A reader writes:
For those who believe Bob Corker won because of racism, rest assured he won on religious fundamentalism. Proof in point: last night in Chattanooga, TN (Bob Corker's hometown) NBC aired "Ferris Bueller‚Äôs Day Off" instead of the Madonna concert. Our children and grandchildren learn to cut school, be cool, borrow Dad's Ferrari and tell a few harmless lies. But by the Grace of God, our community protects impressionable youth from that sexual and religious deviant Madonna. Our children will know only the true Virgin Madonna not the "Like-A-Virgin" Madonna.

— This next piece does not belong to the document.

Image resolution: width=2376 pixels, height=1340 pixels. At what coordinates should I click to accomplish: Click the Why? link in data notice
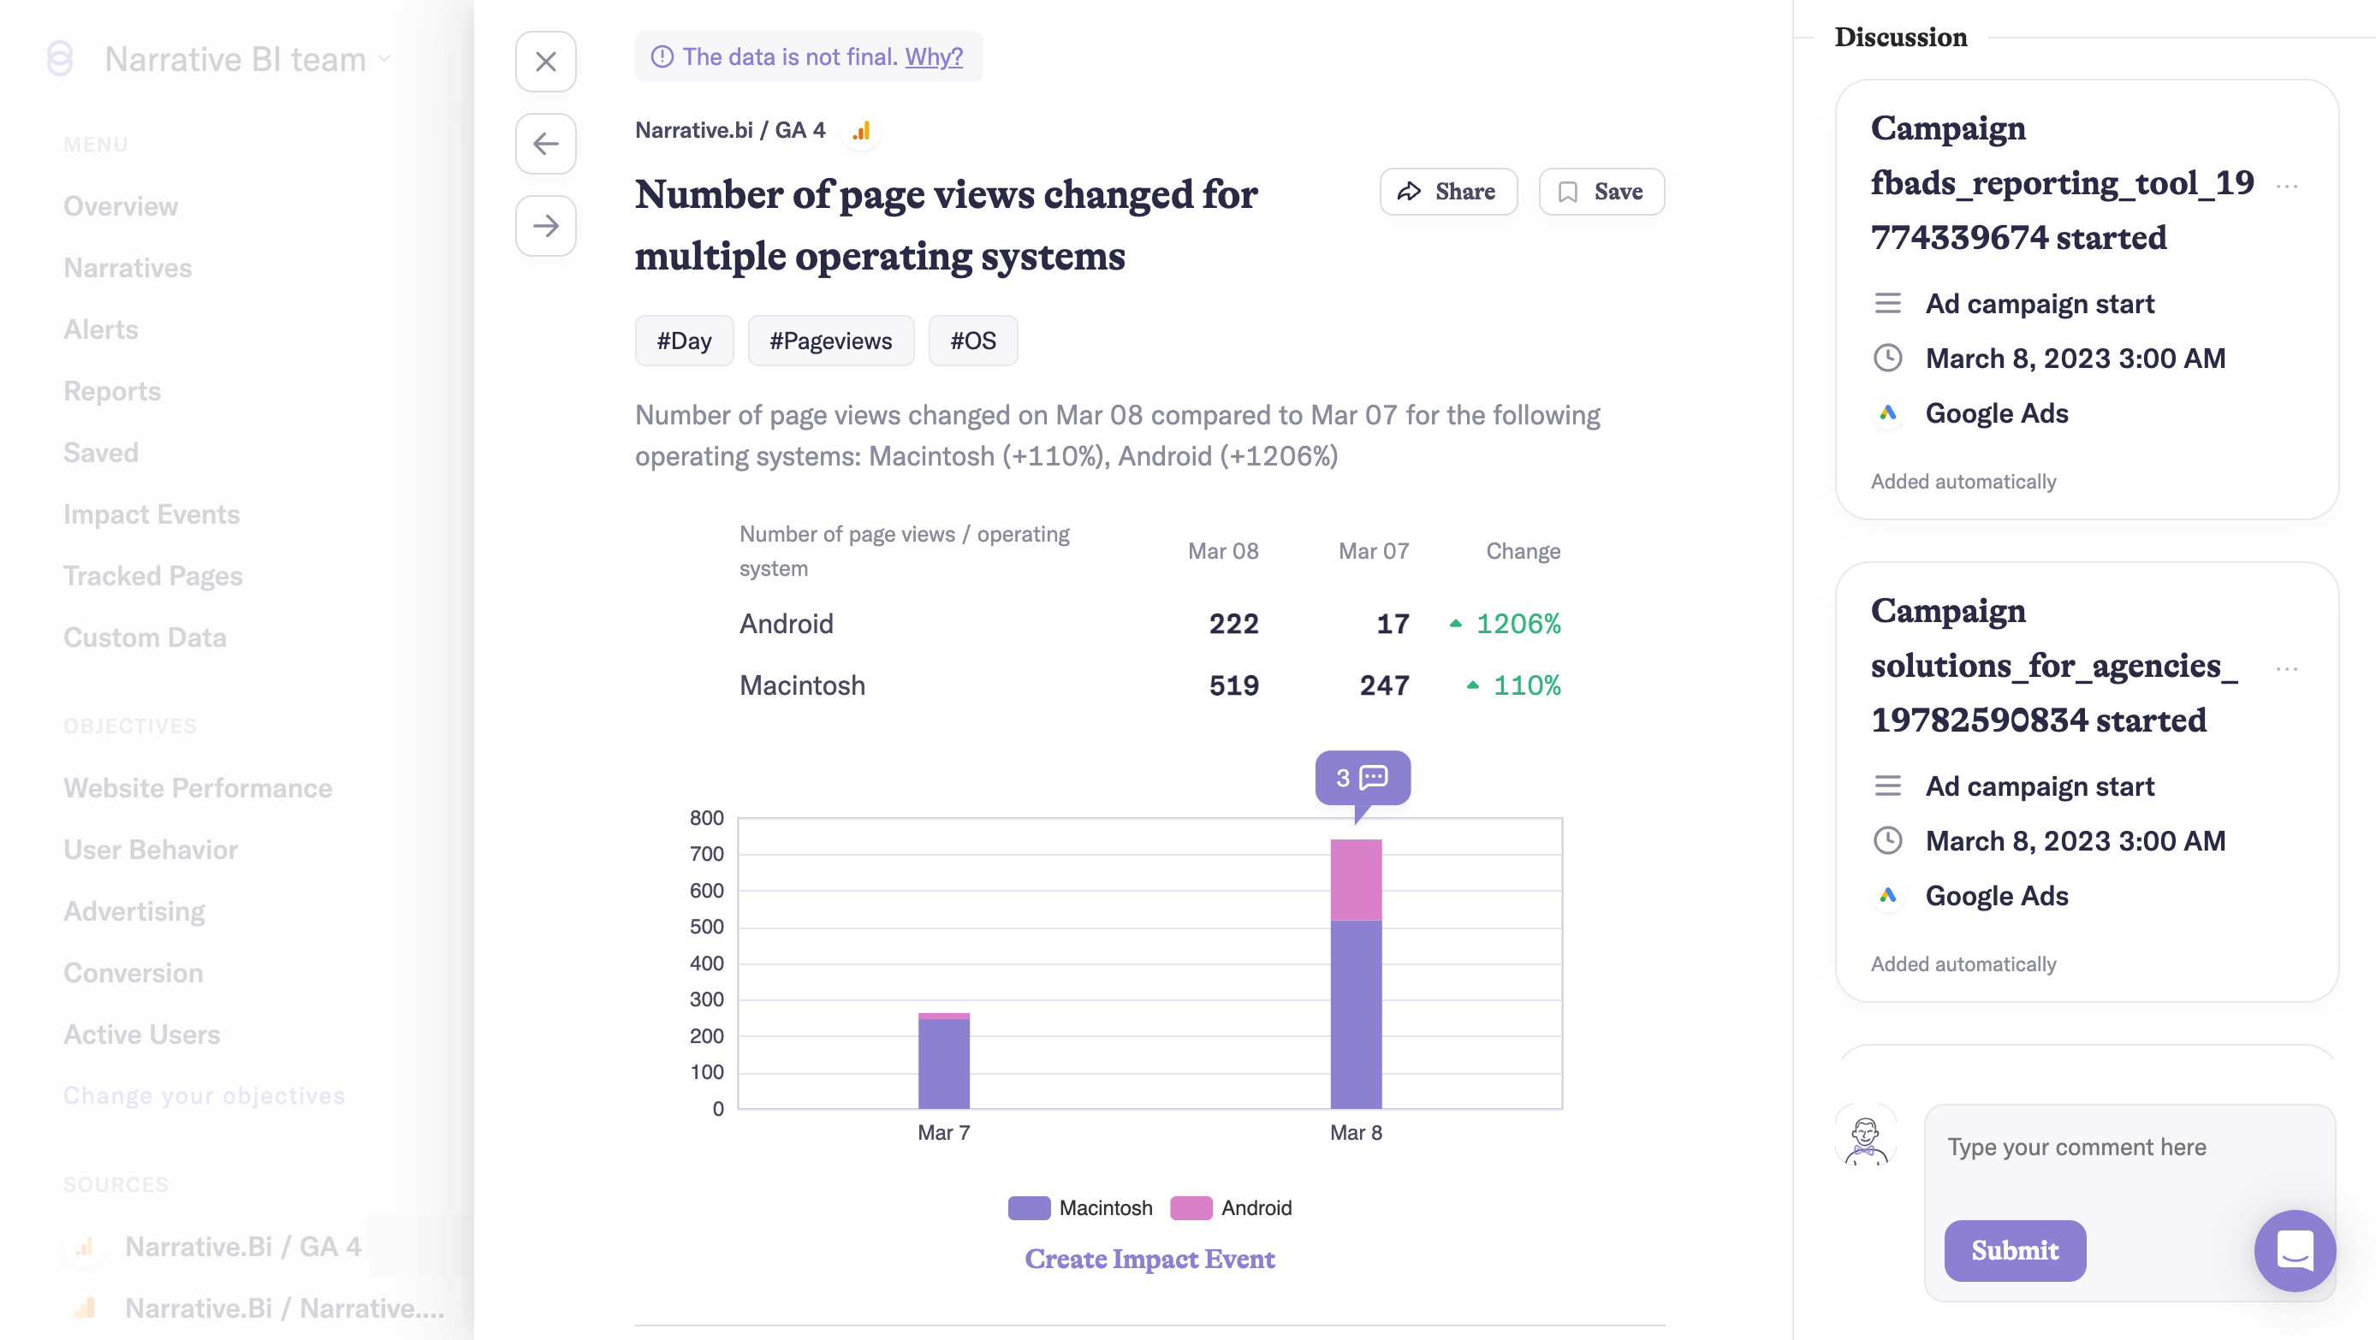(x=933, y=57)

Just as an aside, Chattanooga has progressed some. I am an avid hockey fan. Every time the major networks broadcast the Stanley Cup Finals, area stations always air a Billy Graham Crusade around 1970. So Ferris is a big step forward in a little step town!
The Madonna NBC concert was, to my mind, astonishingly good. I'd seen the concert live, but the filming took concert-movies to a new level. Stuart Price's remixes of old Madonna songs were also easier to appreciate. It was like a two-hour music-dance-video. I should also add that I believe Madonna is often an authentically Catholic pop-artist. Case in point: a whole set last night focused on chidren orphaned by AIDS in Africa, and used as its leitmotif a verse from Matthew's Gospel. Here is a pop performer, reaching millions, and proclaiming the Gospel of Jesus Christ. (It was, in my view, more effective by omitting Madonna's gratuitously provocative appearance on a crucifix.) The simple image of the cross on stage as the Gospel injunction to help the poor and feed the hungry was displayed in words above it was one of the most effective fusions of Christian evangelism and pop-culture I have ever seen. And yet she is banned in Tennessee. As a reader once put it to me, these fundamentalists may believe in Jesus, but many sure don't believe Jesus.
Madonna is closer to Jesus' authentic teachings in this respect than many Christianists.